* Data for processing *

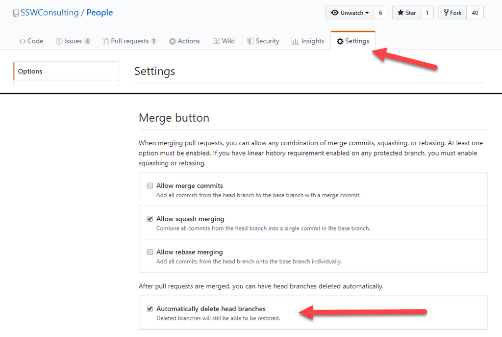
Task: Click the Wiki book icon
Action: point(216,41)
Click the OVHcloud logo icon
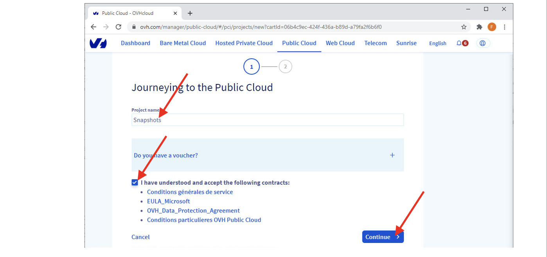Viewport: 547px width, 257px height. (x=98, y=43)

...

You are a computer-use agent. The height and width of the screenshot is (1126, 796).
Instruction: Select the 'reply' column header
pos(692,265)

---

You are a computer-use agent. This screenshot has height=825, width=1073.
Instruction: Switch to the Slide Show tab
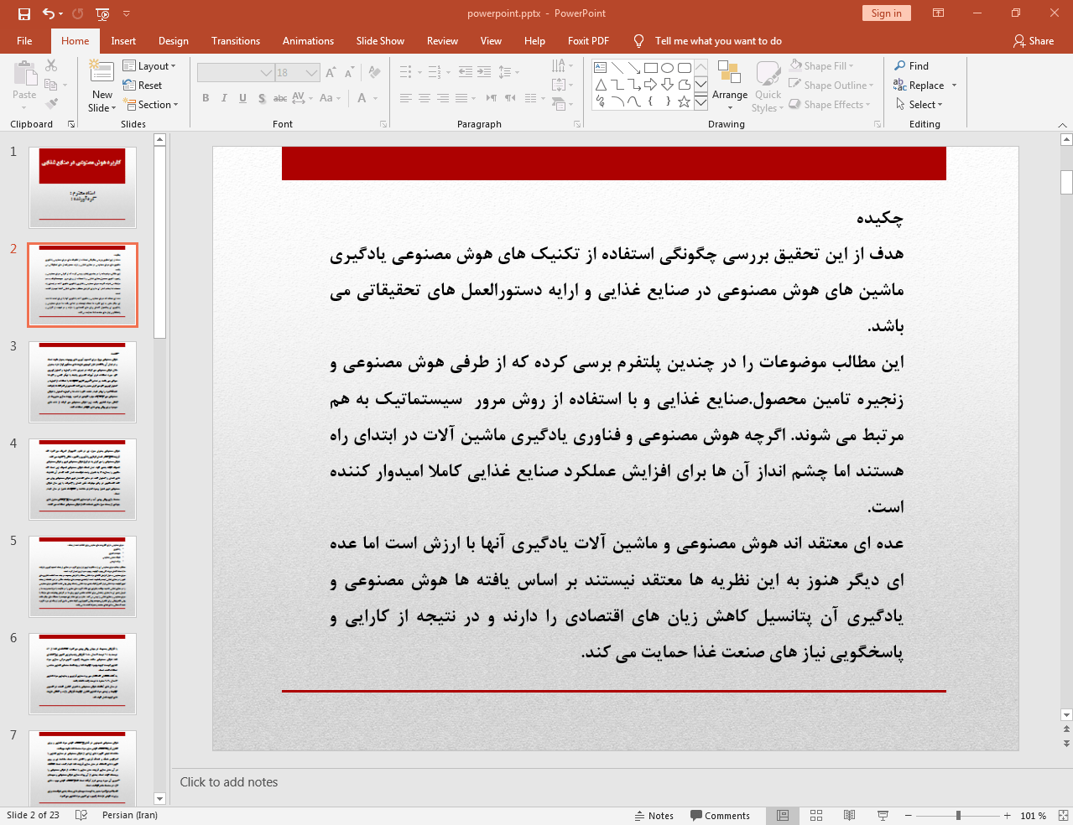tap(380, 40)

* Your instructions *
In the records, which lines use the word "computer"? Report them.

* Response *
You are a computer-use agent. The height and width of the screenshot is (1126, 796).
You are a computer-use agent. This screenshot has height=825, width=1073.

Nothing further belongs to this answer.